A River of Golden Bones (The Golden Court, #1)

She shrugged. “Hector and I talked about it. After we rescue Maez, we’re coming with you. We made ourselves targets the second we left with Grae. Either you win or we die, so we might as well help you.” She grinned, shuffling her feet closer to the window to escape the gale of icy wind. “In your kingdom, will you let humans and Wolves be together?”

I hadn’t thought about it before then—that I might be able to make decisions that would affect other people like her, but the word came tumbling out of my mouth. “Yes.”

Sadie pulled out her dagger and held open her palm. “Then I pledge my sword to you.” She slit her hand and held it out to me. “My future ruler and regent.”

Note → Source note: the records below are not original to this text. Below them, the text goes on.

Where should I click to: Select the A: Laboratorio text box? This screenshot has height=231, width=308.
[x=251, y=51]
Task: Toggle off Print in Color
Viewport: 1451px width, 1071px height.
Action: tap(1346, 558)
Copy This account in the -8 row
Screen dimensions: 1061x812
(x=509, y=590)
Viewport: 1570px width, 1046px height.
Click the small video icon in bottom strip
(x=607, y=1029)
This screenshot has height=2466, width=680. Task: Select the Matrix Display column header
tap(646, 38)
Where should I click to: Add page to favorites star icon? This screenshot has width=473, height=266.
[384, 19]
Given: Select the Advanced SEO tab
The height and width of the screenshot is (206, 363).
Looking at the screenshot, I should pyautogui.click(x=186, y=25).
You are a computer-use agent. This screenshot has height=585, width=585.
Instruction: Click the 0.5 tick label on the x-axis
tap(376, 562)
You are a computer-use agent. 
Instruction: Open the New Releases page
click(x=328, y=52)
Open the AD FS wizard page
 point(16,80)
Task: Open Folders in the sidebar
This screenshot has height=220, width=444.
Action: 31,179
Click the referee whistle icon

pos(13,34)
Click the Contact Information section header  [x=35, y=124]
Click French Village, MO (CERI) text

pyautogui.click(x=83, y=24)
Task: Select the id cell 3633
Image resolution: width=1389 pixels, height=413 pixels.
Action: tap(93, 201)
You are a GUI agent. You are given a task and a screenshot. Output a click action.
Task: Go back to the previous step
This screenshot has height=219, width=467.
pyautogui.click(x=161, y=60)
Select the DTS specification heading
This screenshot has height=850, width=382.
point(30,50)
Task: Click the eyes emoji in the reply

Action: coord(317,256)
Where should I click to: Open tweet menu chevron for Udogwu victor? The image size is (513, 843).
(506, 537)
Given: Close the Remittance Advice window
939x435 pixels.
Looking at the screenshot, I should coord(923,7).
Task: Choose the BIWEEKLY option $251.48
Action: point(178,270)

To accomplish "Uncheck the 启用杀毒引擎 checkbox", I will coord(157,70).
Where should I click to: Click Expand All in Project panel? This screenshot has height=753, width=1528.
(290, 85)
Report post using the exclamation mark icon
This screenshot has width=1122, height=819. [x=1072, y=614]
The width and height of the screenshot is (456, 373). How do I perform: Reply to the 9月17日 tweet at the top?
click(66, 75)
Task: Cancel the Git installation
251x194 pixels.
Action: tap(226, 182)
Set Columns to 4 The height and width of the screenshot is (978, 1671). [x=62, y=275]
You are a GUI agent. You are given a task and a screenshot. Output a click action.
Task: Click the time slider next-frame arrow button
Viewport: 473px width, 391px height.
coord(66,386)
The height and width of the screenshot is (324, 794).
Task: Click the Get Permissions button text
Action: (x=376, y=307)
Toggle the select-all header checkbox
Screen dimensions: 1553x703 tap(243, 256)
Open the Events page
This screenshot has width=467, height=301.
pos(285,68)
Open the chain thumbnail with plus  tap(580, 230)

“You’re so morbid,” I muttered.

“The word is ‘sanguine.’” She smirked. “But yes, always.”

I took out my knife and did the same, knowing that this was a declaration to myself as well. I thought to Grae, to our confessions in the forest. It was time I showed him all I was willing to fight for.

Vellia’s voice whispered back into my mind: Whatever it is you want from this life, Calla, I hope you have the stubbornness to take it.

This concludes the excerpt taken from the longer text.